Focus on what’s in it for individuals: Lindsay-Rae McIntyre, Microsoft’s Chief Diversity Officer and Corporate Vice President of Talent and Learning, shared that the company’s AI coaching agent achieved 33% adoption with 90% repeat usage in just 90 days by providing context-specific guidance: “What our employees and our managers really want is an answer in the context of the expectations and the culture and the scaffolding of leadership for Microsoft.”

AI adoption is a change-management challenge: Deloitte Managing Director Cathryn van Namen said Deloitte’s research found that approximately 80% of AI projects fail, with lack of trust as a key factor. “It would behoove all of us to make sure that we have the right people in the room before we launch (AI),” she said.

Transformation may take longer than expected, but go deeper. Stanford professor Chad Jones noted that transformative technologies have historically taken 30-50 years to fully materialize. “The good news from that is that we do have time, but I think we should use our time wisely.”
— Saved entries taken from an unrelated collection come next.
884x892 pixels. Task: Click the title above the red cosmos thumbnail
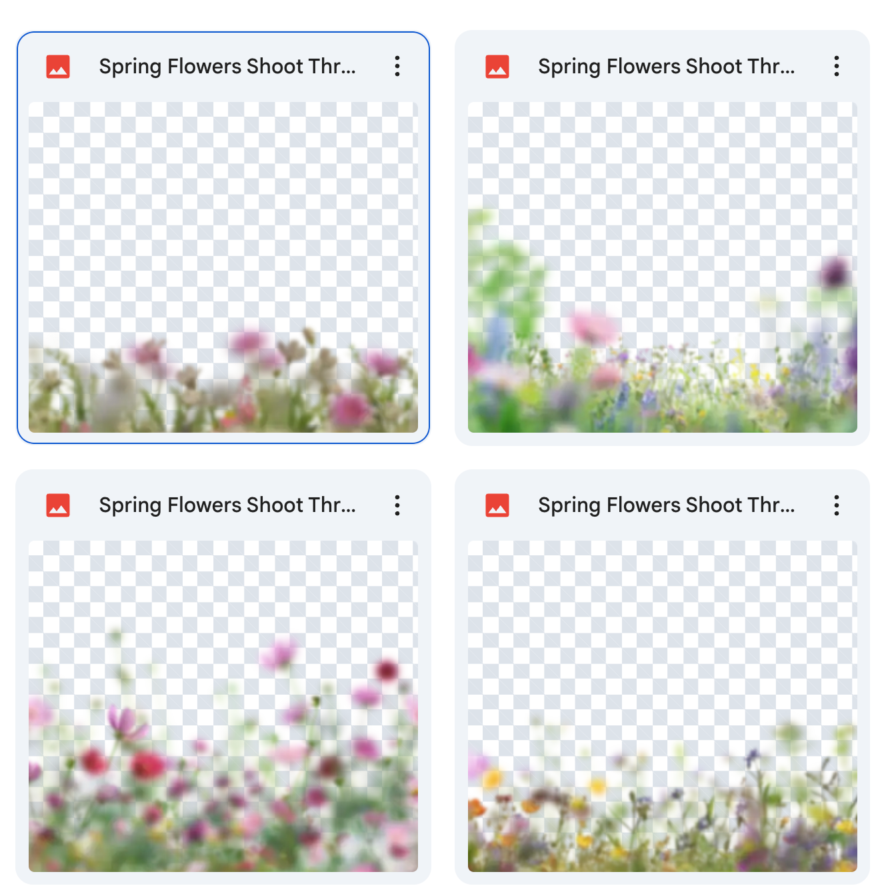[x=227, y=505]

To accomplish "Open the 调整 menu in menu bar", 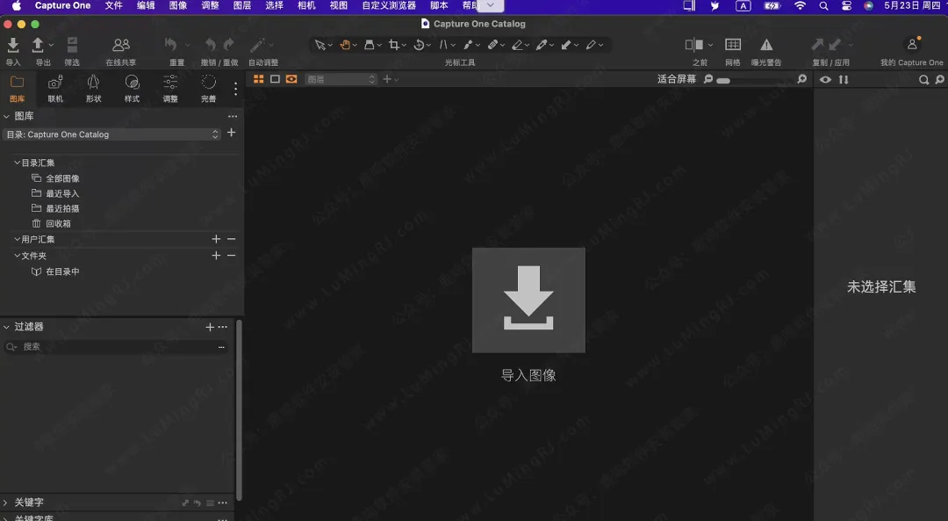I will (211, 6).
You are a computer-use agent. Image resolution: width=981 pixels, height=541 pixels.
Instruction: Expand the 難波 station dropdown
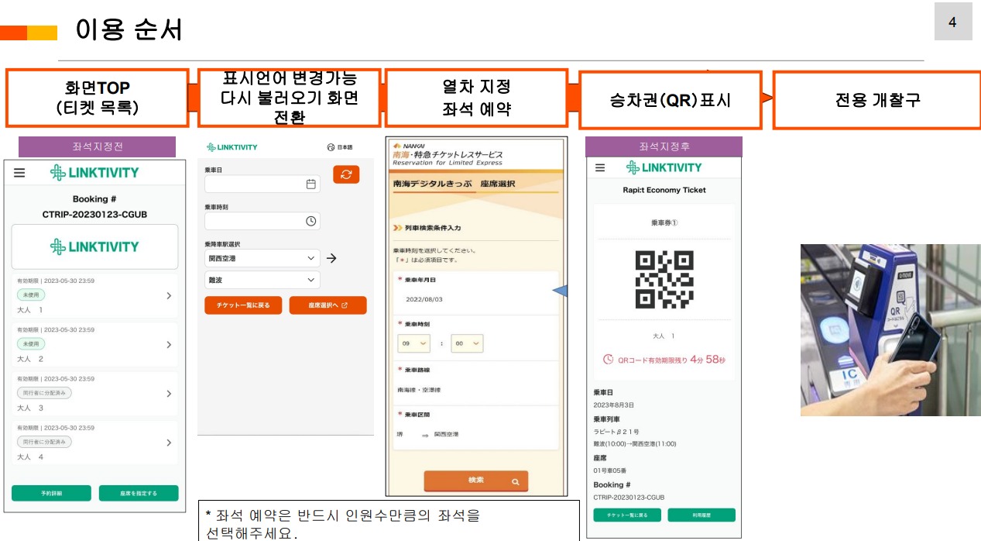point(262,280)
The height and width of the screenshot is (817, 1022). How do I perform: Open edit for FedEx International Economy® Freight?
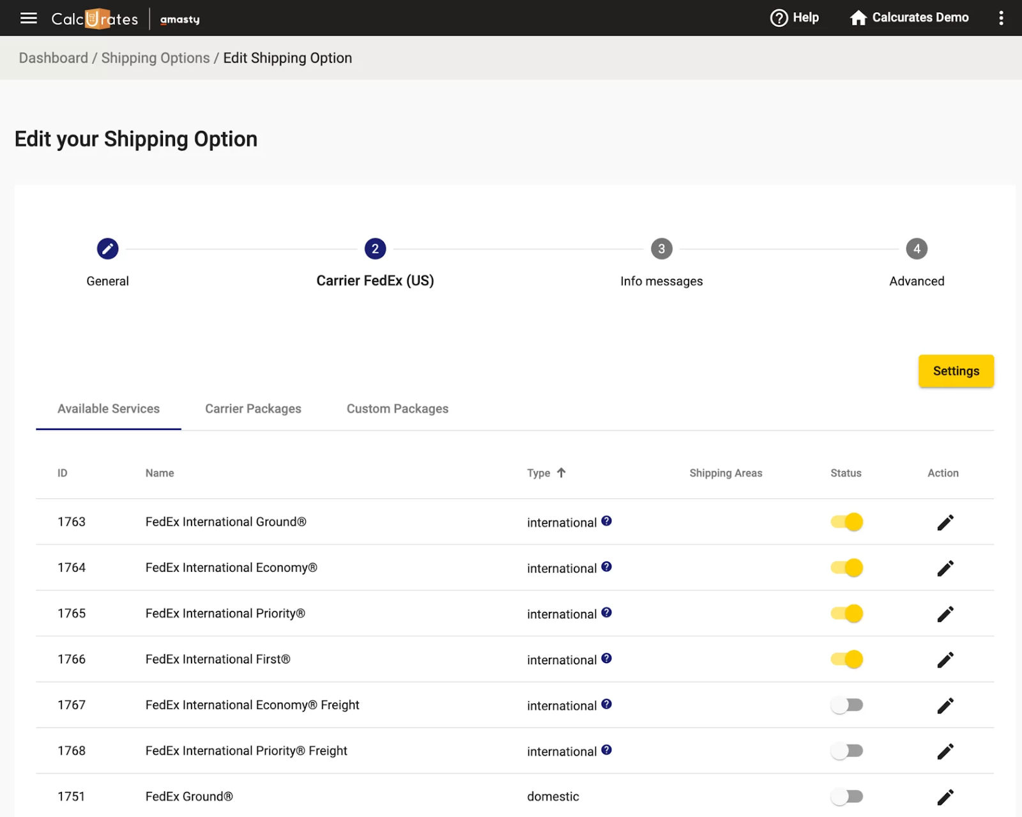point(945,705)
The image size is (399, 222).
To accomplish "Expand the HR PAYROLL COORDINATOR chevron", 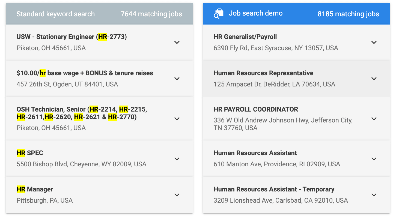I will tap(374, 119).
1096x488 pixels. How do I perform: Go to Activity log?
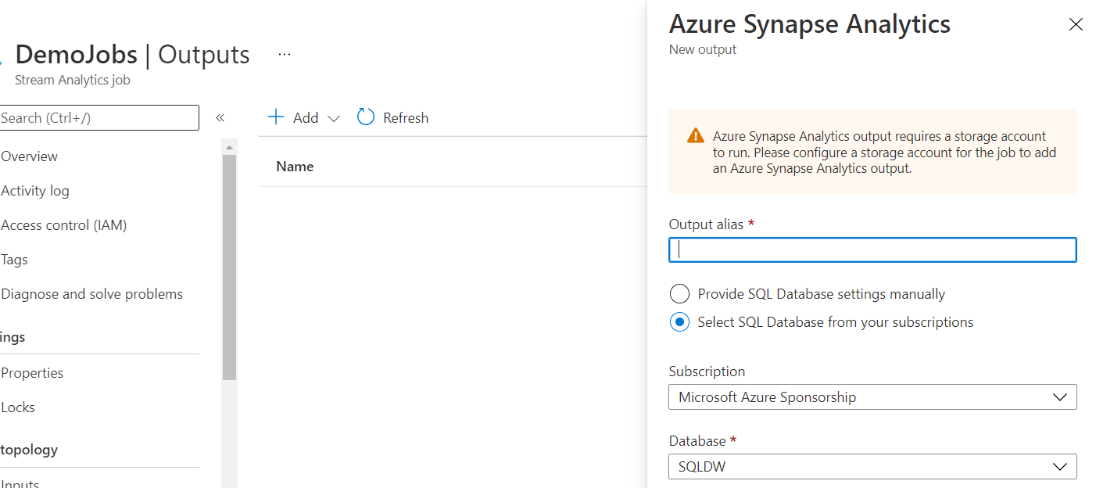coord(35,191)
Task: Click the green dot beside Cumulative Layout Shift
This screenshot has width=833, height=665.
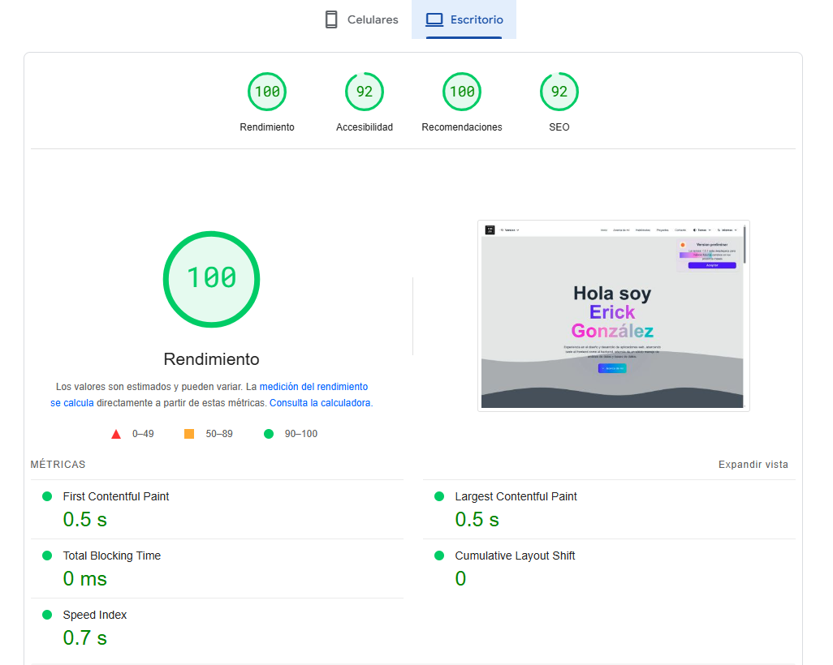Action: pos(441,556)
Specialized human labor becomes more valuable: Jones explained the “weak link” theory: “Jobs are bundles of tasks and the AI can automate three quarters of those tasks, but it just means the last 25% that we’re still doing becomes ever more valuable.” Several years ago, there were predictions that AI would take over the work of radiologists. “But today, there are more radiologists than there were then, and they are more highly paid,” he said. “In contrast, we can already see a world in which Uber drivers get fully substituted for by autonomous vehicles. To understand the effects of AI, we need to dig into the details of tasks.”

Human judgment remains critical: Sarah Franklin, CEO of the people management platform Lattice, used the analogy of calculators to argue that people must maintain domain knowledge to recognize incorrect AI outputs. “The skills most needed are definitely the human skills, the critical thinking, creativity, strategic planning, and really how we maintain our humanity when AI is there,” she said. “If we end up in a world where we just have robots talking to robots, it’s really not that interesting or compelling for anyone.”

AI has already made expertise harder to verify: Haas Professor Toby Stuart said AI can now generate content that “appears to be expert level, if not higher than expert level, so you can’t read it and distinguish it without yourself being an expert and without putting a lot of time into vetting it.” This creates acute challenges for hiring, performance evaluation, and determining true expertise across organizations. He predicted that the role of chief human resources officer may become even more important, and that AI “is going to radically and completely remake not only the organization of executive level work, but the organization of all work.”

Co-creating with AI: Léonard Boussioux, assistant professor at University of Washington, led attendees through a hands-on activity to demonstrate how AI can be used to foster creativity and bring groups together. After lunch, each table brainstormed words and ideas related to culture and chose a musical genre; Boussioux then used the information to prompt the Suno AI music platform to create “anthems” for each table. Through “vibe coding”—where developers verbally describe what they want an LLM to produce—he quickly assembled songs into an album to create a custom website. While none of the tunes would win a Grammy, they brought the group together in a fun, creative way.

Looking ahead: Culture as the foundation for adaptive leadership
The conference reinforced several critical insights:
- Mission and culture become competitive advantages when compensation alone can’t win talent wars.
- While AI will be profoundly transformative, the timeline may be longer than news reports suggest.
- The most successful AI deployments focus on what’s in it for individual workers, with trust as a primary failure point.
- And as AI handles more routine tasks, distinctly human skills become more valuable, not less.